> SOURCE TEXT:
*** Begin section ***
In 2016, Houston hip-hop is known far and wide, the music of the city that brought the world slowed-down sounds made specifically to boom out of big shiny cars. Top 40 hit singles, television commercials, and sports talk show theme songs have all co-opted the sounds of the Houston streets to the extent that a pitched down track about any number of things today almost sounds normal.

But that wasn’t always the case.

Like everything, this sound, and lifestyle, had a beginning, a meager one in fact with only a small subset of the city’s rap community imbibing in it in the early 1990s. But by 1996, the sound, the lifestyle, and the story had taken over Houston to such an extent that it might as well have been an island unto itself in the big picture of hip-hop. Around that era, DJ Screw was the king, and artists from the Screwed Up Click like ESG, Fat Pat, and Lil Keke, alongside Port Arthur transplants UGK, ruled the streets. In fact, outside of the Geto Boys, and a couple other people on Rap-A-Lot Records, you would be hard pressed to find a rap fan who listened to much of anything else.

 While the underground surrounding DJ Screw was bubbling, the Geto Boys released what would become their most critically acclaimed album, The Resurrection. As the city was slowing down, the GB’s were still cranking up and delivering some of the most hardcore street tales, over their signature thick, funky, often aggressive-sounding beats. UGK’s Ridin’ Dirty came raw and real like their predecessors but dove into a more syrupy swamp of classic soul-tinged tracks. Both records helped establish Houston as a hip-hop city on par with New York and L.A. with its own sounds, trends, and heroes.

It was 20 years ago this year that Houston really accepted its hometown sound as its own and never looked back. Here, Bun B and ESG revisit that time and how their city rose up in the mainstream.

Twenty years ago, 1996, that was in the middle of a pretty dynamic era for Houston.
Bun B: Man, really. This was the era…. We had seen Death Row come to prominence, the 2Pac ascendance, we saw Bad Boy and all of that, and this was just the era where Houston kind of figured out how to make shit work. The music actually reflected not just the lifestyle of the city in general, but specific neighborhoods in the city.

Everything started coming into prominence with the DJ Screw tapes and being able to go to Screw and get on a tape, host a tape, and get on and freestyle. So coming from Port Arthur we were seeing all of this from the outside looking in, but we also saw it from the inside because we knew Screw and people in the Screwed Up Click.

this was just the era where Houston figured out how to make sh*t work. —Bun B

As the city started to take shape and these candy cars and these rims, these swangers really started popping up for the first time in mass numbers. Houston really started to have its own identity. We realized that we didn't have to look like, or sound like, or be like anybody else down this way. Being from Port Arthur we came and really took in the whole vibe of Houston and saw the whole dynamic that was happening between the north and the south sides, and we saw the influence of the Screw tapes, and all of that kind of culminated into what our third album, Ridin' Dirty, is. Ridin' Dirty is really about the lifestyle of a young cat, in the city of Houston, riding in one of these candy cars, living this lifestyle day to day.
*** End section ***
> DATA EXTRACT:
*** Begin section ***
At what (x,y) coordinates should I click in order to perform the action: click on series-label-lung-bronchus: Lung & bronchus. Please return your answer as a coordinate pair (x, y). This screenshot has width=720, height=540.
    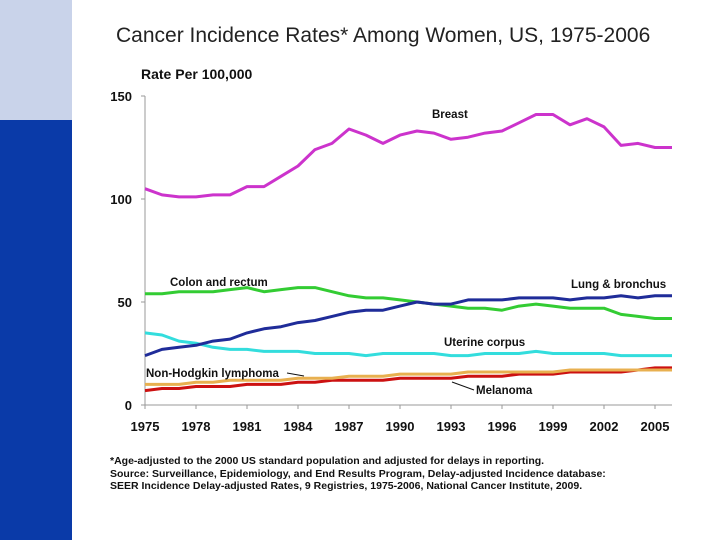
    Looking at the image, I should click on (618, 285).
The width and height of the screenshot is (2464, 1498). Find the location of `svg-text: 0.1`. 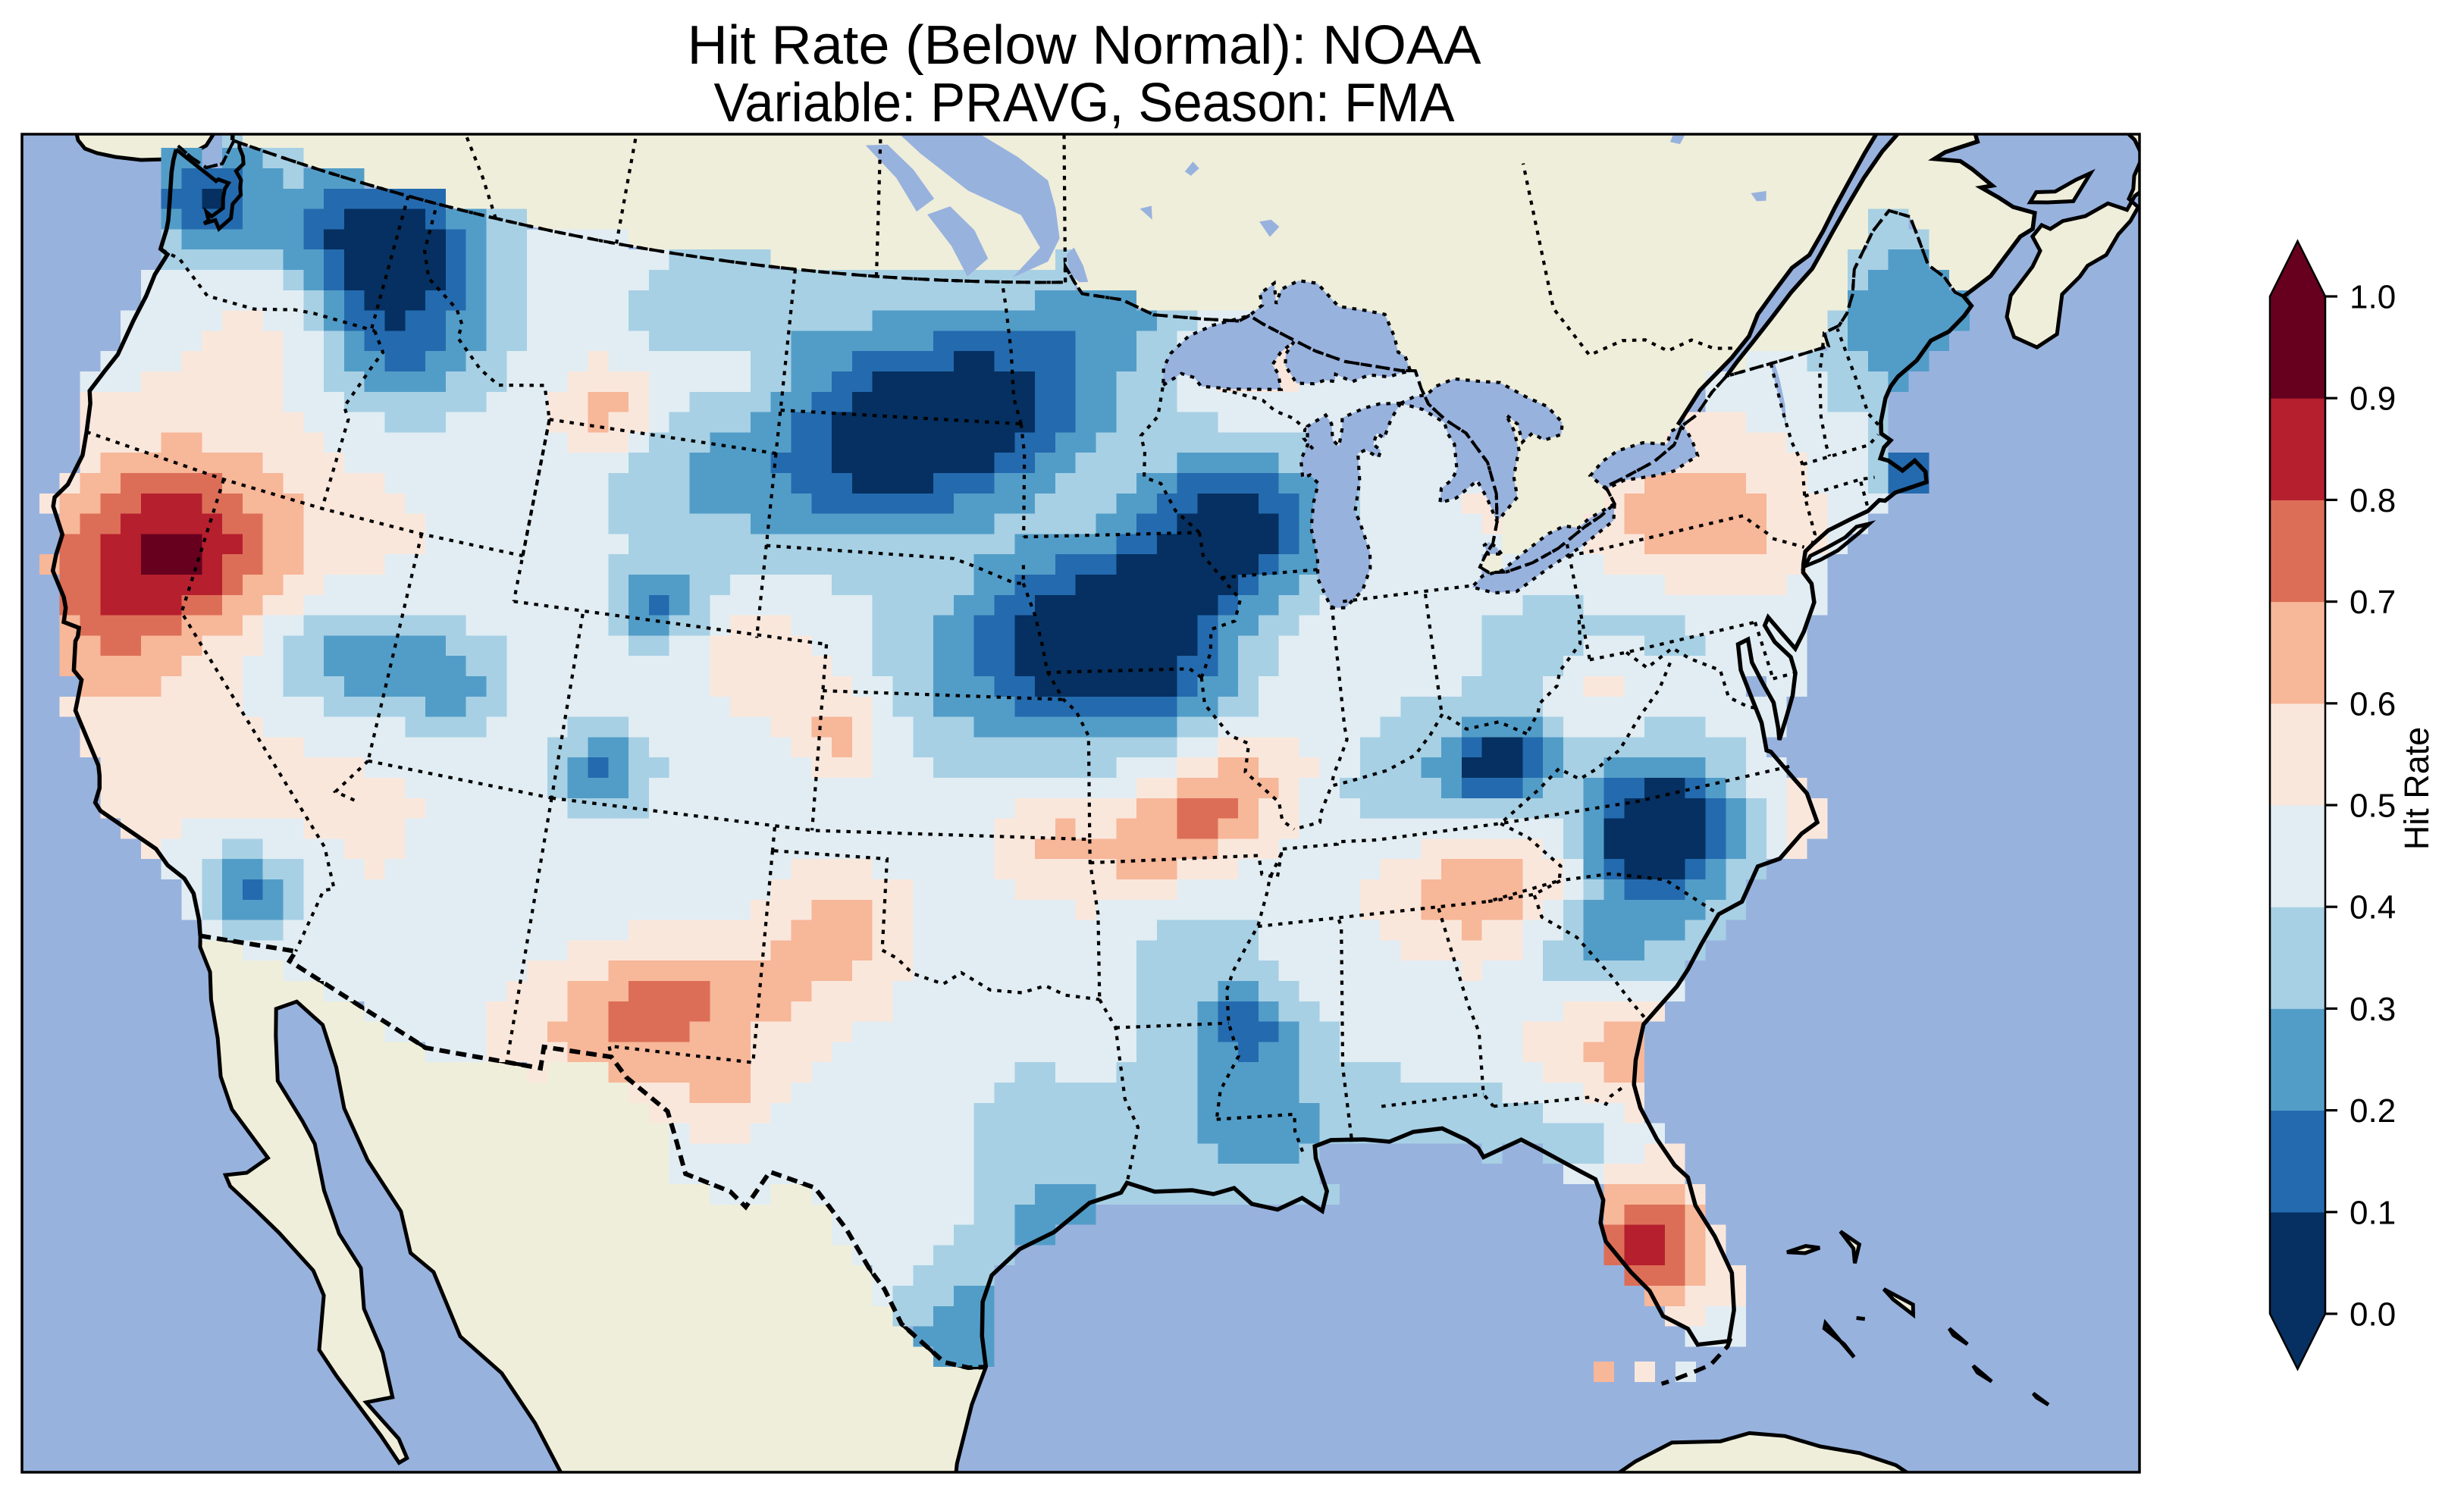

svg-text: 0.1 is located at coordinates (2373, 1212).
*** End section ***
> HOW TO COMPLETE THIS TASK: Reproduce the stretch of the Houston hip-hop text that opens with the words containing "While the underground" and closes with "era for Houston.". The material has no connection to the Houston hip-hop text.

> SOLUTION:
While the underground surrounding DJ Screw was bubbling, the Geto Boys released what would become their most critically acclaimed album, The Resurrection. As the city was slowing down, the GB’s were still cranking up and delivering some of the most hardcore street tales, over their signature thick, funky, often aggressive-sounding beats. UGK’s Ridin’ Dirty came raw and real like their predecessors but dove into a more syrupy swamp of classic soul-tinged tracks. Both records helped establish Houston as a hip-hop city on par with New York and L.A. with its own sounds, trends, and heroes.

It was 20 years ago this year that Houston really accepted its hometown sound as its own and never looked back. Here, Bun B and ESG revisit that time and how their city rose up in the mainstream.

Twenty years ago, 1996, that was in the middle of a pretty dynamic era for Houston.